‘Between Solar Systems’ reviewed by Gordon the Optom

by September 9, 2015

‘Between Solar Systems’, was written by ex-Murdoch student Scott McArdle, who has been mentored by Finegan Kruckemeyer. Scott is a wonderful new WA talent; still in his early twenties, his numerous scripts always show complexity, interest and superb structure. His dialogue is natural and outstanding.

This 80-minute, Second Chance Theatre and Blue Room production can be seen in the Blue Room Main Theatre, Perth Cultural Centre, James Street, Northbridge nightly at the earlier time of 7.00, until Saturday 26th September.

 

The set is a bedroom / cabin in a massive, aging spacecraft. The room has three airlock doors, but no windows. Set designer, Sara Chirichilli has created an impressive, ‘well-worn’ room, superbly built by John King.

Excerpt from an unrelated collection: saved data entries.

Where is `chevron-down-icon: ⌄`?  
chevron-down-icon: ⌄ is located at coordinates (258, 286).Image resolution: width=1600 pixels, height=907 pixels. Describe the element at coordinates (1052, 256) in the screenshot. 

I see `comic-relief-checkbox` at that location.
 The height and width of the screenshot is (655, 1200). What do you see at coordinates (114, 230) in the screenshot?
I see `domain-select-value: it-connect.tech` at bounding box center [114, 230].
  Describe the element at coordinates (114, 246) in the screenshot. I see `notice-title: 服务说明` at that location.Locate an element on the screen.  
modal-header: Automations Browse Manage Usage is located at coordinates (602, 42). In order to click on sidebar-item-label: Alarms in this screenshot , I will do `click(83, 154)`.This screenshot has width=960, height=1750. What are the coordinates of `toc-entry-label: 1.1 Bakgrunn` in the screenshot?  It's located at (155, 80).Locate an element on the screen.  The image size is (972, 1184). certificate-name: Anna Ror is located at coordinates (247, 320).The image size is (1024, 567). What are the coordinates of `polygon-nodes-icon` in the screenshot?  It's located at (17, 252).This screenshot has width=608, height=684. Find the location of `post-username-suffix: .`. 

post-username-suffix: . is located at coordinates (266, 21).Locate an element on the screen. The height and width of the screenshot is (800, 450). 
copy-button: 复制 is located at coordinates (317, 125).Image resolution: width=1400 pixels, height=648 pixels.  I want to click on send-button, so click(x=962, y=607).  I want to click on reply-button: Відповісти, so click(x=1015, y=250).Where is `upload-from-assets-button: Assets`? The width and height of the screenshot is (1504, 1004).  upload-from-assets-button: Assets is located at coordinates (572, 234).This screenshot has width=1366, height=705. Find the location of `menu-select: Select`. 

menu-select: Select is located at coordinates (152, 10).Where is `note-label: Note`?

The reality is such, that very quickly you believe that you are on-board. The costumes are by Sophie Braham.

A large interactive computer screen hangs on one wall. The jaw-droppingly ingenious AV design is by Warwick Doddrell, which along with Scott McArdle’s lighting effects brings a completely new environment to the Blue Room theatre.

Tim Brain’s soundscape, combined with Drew Kraplijanov’s subtle music, brings life to the whole scene. (Operated by Daley King)

 

       The room light comes on, showing a young man, Vincent (Nick Maclaine), asleep on his bed. A semi-robotic voice, Vi (Jo Morris) announces over the spaceship’s Tannoy that it is a new day, before asking what Vincent would like for his breakfast.

       Vincent has been on this same spacecraft alone, since he was three years old. He has not seen another human being in more than twenty years. As he has matured, his desire to know more about his parents, why he is alone in space and what his future holds, has come to the surface of his mind.

       One day whilst resting, a girl in a bathing costume (Emily David) appears in his room. Is she real? On the other hand, is she yet another virtual laser projection? Should Vincent challenge the system, and what will happen if he does?

 

Nick Maclaine was on stage for the whole 80 minutes; he played several very different characters, with various accents. His energy-packed performance was flawless, as the script swung from pedantic to threatening terror.

Jo Morris, who supplied the controller’s voice, was magnificent as she tried to command the captive space traveller. Emily David also had various characters and personae; the overall teamwork was exceptional, and even on a genre in which I am not usually interested, the suspense was complete.

Scott has a dry sense of humour and there were many comic lines, which helped balance the script mood.

An amazing amount of thought has been put into this production, so I am sure that this play will become a multi-award winner. The acting, set, lighting and AV effects were all supreme. With all of the twists, the story grabs you until the end. Highly recommended.